Amrum war früher in ornithologischer Hinsicht die Insel der Möwen. Fast ganzjährig prägten sie mit ihren Rufen und ihrer Erscheinung die Landschaft und den Himmel über Amrum und waren im Frühsommer ein wichtiger Lieferant von Eiern mit entsprechender Bedeutung für die Ernährung der Inselbevölkerung. Nur für einige Wintermonate waren sie seltener, fehlten aber als Stand- und Strichvögel nie ganz. Gleichzeitig stellen sie mit bis zu 7000 Paaren der HERINGSMÖWE den absolut dominierenden Anteil an Brutvögeln auf Amrum.
Seit einigen Jahrzehnten besetzen aber eindeutig drei Arten der europäischen WILDGÄNSE die erste Position der Amrumer Brut- und Gastvögel. Insbesondere sind es gegenwärtig die Unmengen an NONNENGÄNSEN, die von Mitte September bis Ende Mai die Insellandschaften bevölkern. Meine “Notizen aus der Amrumer Natur” melden für das Winterhalbjahr 2020/21 die Ankunft am 12. September und den Abzug Ende Mai. Und den Winter hindurch wurden immer wieder in der Wittdüner Marsch, in der Niederung “Guskölk” bei Süddorf, auf der gesamten Amrumer Feldmark (Inselgeest), in der Norddorfer Marsch und auf den Salzwiesen “Eer” an der Nordspitze Tausende Nonnengänse (auch Weißwangengänse genannt) notiert. Durchweg dürften es um die 3000, auf dem Höhepunkt bis zu 5000 Nonnengänse gewesen sein.

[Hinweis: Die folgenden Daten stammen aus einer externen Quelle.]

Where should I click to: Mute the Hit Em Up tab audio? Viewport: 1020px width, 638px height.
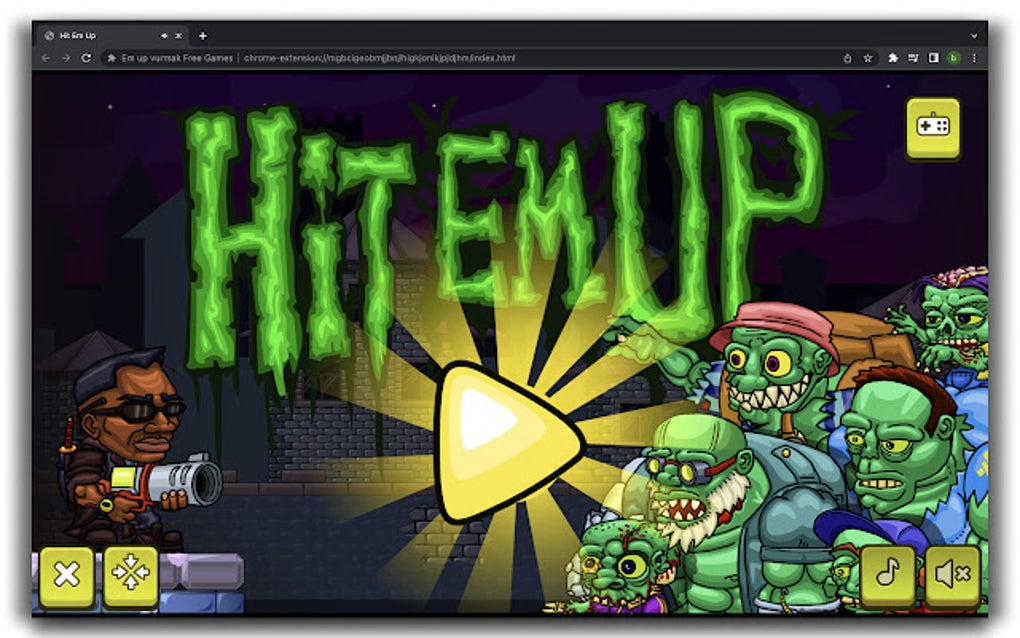[164, 36]
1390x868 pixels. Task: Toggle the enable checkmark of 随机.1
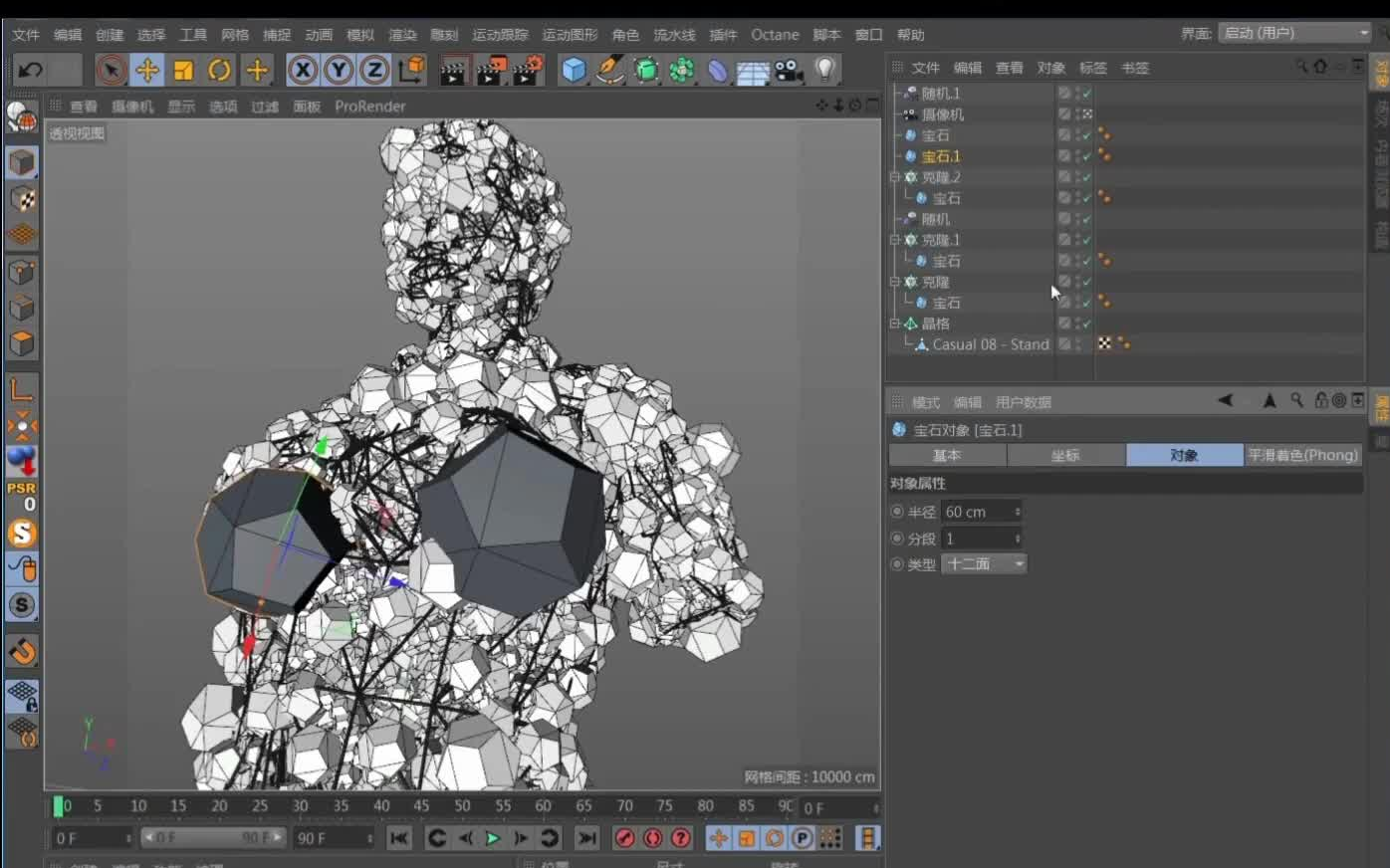pos(1087,92)
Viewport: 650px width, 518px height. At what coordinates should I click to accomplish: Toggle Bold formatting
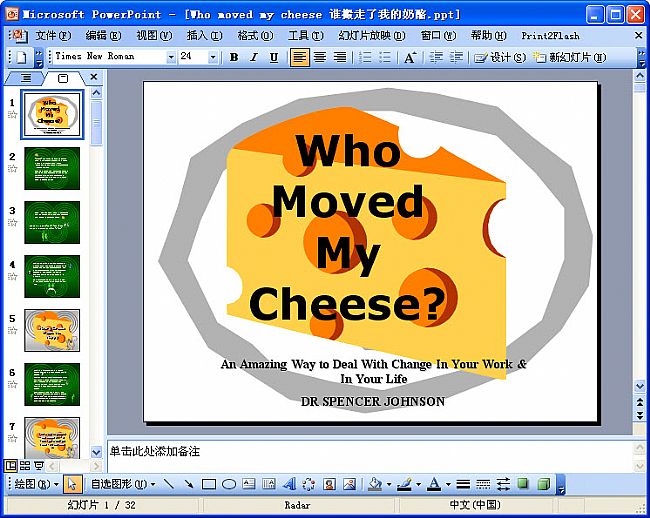click(x=234, y=57)
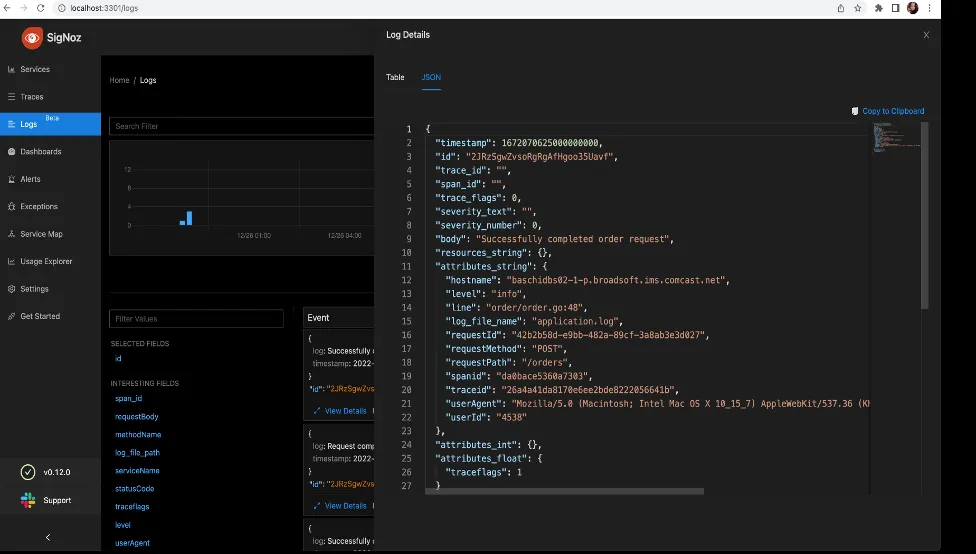Select the requestBody interesting field
This screenshot has height=554, width=976.
[x=137, y=417]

In einer Zeit, in der “alteingessene” Vogelarten (Feldlerche, Kiebitz, Rebhuhn u. a.) fast überall in Europa und damit auch in unserer Heimat verschwinden, vermehren sich einige Wildgansarten “wie die Karnickel”! Studierte Biologen haben dafür keine Erklärung, aber die Vermehrung kann nur über den Bruterfolg dieser Arten erklärt werden. Bekanntlich macht sich die Erwärmung des Erdklimas in der Arktis besonders bemerkbar, und eine verstärkte Vegetation auf Spitzbergen und in den anderen arktischen Brutgebieten dürfte die Ursache des Bruterfolges bzw. der Vermehrung sein. Denn alle Wildgansarten sind Vegetarier.
Auf Amrum waren Nonnen(Weißwangen-)gänse früher eine Ausnahmeerscheinung. Erst im November 2012 melden meine “Naturnotizen” eine kleine Schar in der Norddorfer Marsch, dann “zahlreiche” im November 2013. Aber im März 2014 sind es schon “an die Tausend”, ebenso 2015. Und von da an beginnen Nonnengänse, Luft und Landschaft zu beherrschen, auffällig auch durch ihre Ruffreudigkeit.
Weil sie noch vor wenigen Jahrzehnten an der Grenze zum Aussterben standen, wurden die Nonnengänse in fast allen betroffenen Ländern unter Naturschutz bzw. vollständige Jagdverschonung gestellt. Die nun aufkommende Forderung, die Wildgänse wieder zu bejagen, dürfte aber erfahrungsgemäß nur eine beschränkte Auswirkung auf die Vermehrung haben. Einige hundert Gänse jährlich abzuschießen, spielt für die Gesamtmenge keine Rolle. Bejagte Gänse werden auch rasch sehr scheu und fliegen dann woanders hin. Durch die Unruhe erhöht sich der Nahrungsbedarf, also die Schädigung der landwirtschaftlichen Äsungsflächen. Und das Problem wird nur von der einen Fläche zu einer anderen verlagert.
Selbst die im Frühjahr ausgebrochene Vogelgrippe hat für den Gesamtbestand keine entscheidene Auswirkung gehabt. Vogelwärter der Amrumer Odde sammelten längs des Strandes rund 180 tote Vögel, darunter etwa 70% Nonnengänse. Aber die Scharen auf den Wiesen und Feldern der Insel wurden nicht spürbar gelichtet. Anfang Juni besuchte sogar Daniel Günther, der Ministerpräsident des Landes Schleswig-Holstein, höchstselbst den von Wildgansschäden betroffenen Hof Martinen in Süddorf. Allerdings war dieser Besuch unglücklich terminiert. Die Scharen der Nonnen- und Ringelgänse, die wenige Wochen zuvor noch die Insellandschaft bevölkert hatten, waren bereits auf dem Weg zu ihren Brutplätzen auf Spitzbergen und an den sibirischen Küsten. Und es war auch niemand informiert und zur Stelle, um dem hohen Besuch den Zustand der Salzwiesen am Wattufer bei Nebel und auf dem Vorland am Norddorfer Deich zu präsentieren, wo sich die Parole “Natur Natur sein lassen” auf dramatische Weise gegen die Natur entwickelt hat. Denn auf den Salzwiesen haben sich in den letzten Jahrzehnten einige wenige invasive Pflanzen, die Salzquecke und das Schlickgras, in einer halbmeterhohen Monotonie durchgesetzt und die vorherige Vielfalt der Salzflora unterdrückt. In der hohen Vegetation können aber auch keine der hier einst heimischen Wiesen- und Küstenvögel (Austernfischer, Säbelschnäbel, Rotschenkel, Lachmöwen u. a.) mehr brüten.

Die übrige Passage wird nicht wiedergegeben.